Lá se foi mais um pedaço da história do futebol potiguar, Neste sábado (16), o ex-craque e dirigente Nilson Mário, o Nilson Beckenbauer, "foi para outro plano", como diria o pesquisador, jornalista-de-fato e - por que não? - testemunha ocular Ribamar Cavalcante.O sepultamento ocorreu na manhã deste domingo (17).

Nilson lutava bravamente há anos contra uma maldita hepatite C, mal que tem afligido muitos jogadores de futebol entre as décadas de 1960 ao início da década de1980 - e suas complicações, segundo radialistas. Deixa viúva - "Dona" Margarida Maria, com quem era casado há 41 anos - e dois filhos - Andréa Celi (contadora; foi liderança estudantil desde os tempos do Colégio Salesiano, segunda metade da década de 1980 - mas esta é uma outra história!) e Rodrigo Everton (dentista).

Certo é que morreu sem mágoa do futebol - pelo menos foi o que garantiu à dupla Rogério Torquato "Blau" e Ribamar Cavalcante, há cinco anos. Mas morreu sentindo que faltava mais respeito com os atletas "da casa" - "Em todos os aspectos, não apenas dentro dos clubes, mas inclusive por parte da imprensa: cobra-se demais do pessoal da casa, o que não parece acontecer tanto com quem vem de fora. Com quem vem de fora, se o jogador não se sai bem dizem que 'ele ainda está se acostumando...', o que não acontece com o pessoal da casa. É isso, falta um pouco de paciência", considerou Nilson, em meio a uma longa conversa na ocasião.
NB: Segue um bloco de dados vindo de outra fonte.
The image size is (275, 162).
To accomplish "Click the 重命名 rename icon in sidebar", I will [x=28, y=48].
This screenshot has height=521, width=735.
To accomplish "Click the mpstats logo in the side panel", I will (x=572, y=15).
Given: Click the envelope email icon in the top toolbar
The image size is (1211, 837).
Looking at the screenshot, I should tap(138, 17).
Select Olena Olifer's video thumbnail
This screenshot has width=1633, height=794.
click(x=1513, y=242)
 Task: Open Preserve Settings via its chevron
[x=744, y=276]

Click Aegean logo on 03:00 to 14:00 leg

De quebra, tinha uma certeza: faltava gerenciamento no futebol, daí a decadência.

Por outro lado, entre os fatos mais curiosos de sua carreira está o de ter resistido ao apelido de Beckembauer, comparado que foi ao capitão da seleção da Alemanha no comecinho da década de 1970, o "Kaiser' Franz Beckembauer - "Eu acho que foi por conta das minhas características de jogo: eu tocava a bola com muita calma. Achavam parecido com o Beckembauer. Foi Danilo (Menezes) que encarnou em mim esse apelido de Beckenbauer. No início não gostei!!! Olha, depois até achei bom. Melhor ser lembrado como Nilson Beckembauer do que simplesmente como Nilson Silva...". E tinha de cabeça uma formação do ABC condierada uma unanimidade - "Tião (ele não perdia uma defesa no gol, nunca vi daquele jeito), Sabará. Edson, Telino e Anchieta; Maranhão, Alberi e Danilo Menezes; Libâneo, Jorge Demolidor e Soares (o maior ponta direita que já vi por aqui)."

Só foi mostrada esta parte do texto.